*** Dataset
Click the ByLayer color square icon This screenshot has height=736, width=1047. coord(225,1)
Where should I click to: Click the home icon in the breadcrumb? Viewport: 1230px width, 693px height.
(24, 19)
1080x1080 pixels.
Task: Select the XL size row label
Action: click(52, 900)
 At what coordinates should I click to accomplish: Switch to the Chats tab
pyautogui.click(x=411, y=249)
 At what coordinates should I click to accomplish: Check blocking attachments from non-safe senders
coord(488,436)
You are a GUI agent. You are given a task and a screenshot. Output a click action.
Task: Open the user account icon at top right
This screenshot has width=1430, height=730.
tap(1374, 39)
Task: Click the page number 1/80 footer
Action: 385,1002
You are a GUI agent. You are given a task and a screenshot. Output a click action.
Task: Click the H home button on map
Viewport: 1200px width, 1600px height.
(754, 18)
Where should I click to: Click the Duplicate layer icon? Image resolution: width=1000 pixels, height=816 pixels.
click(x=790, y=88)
******
__Exercise brief__.
Tally the lines of the material above that contain the word "home". Reply with the number alone.

__Task result__.
2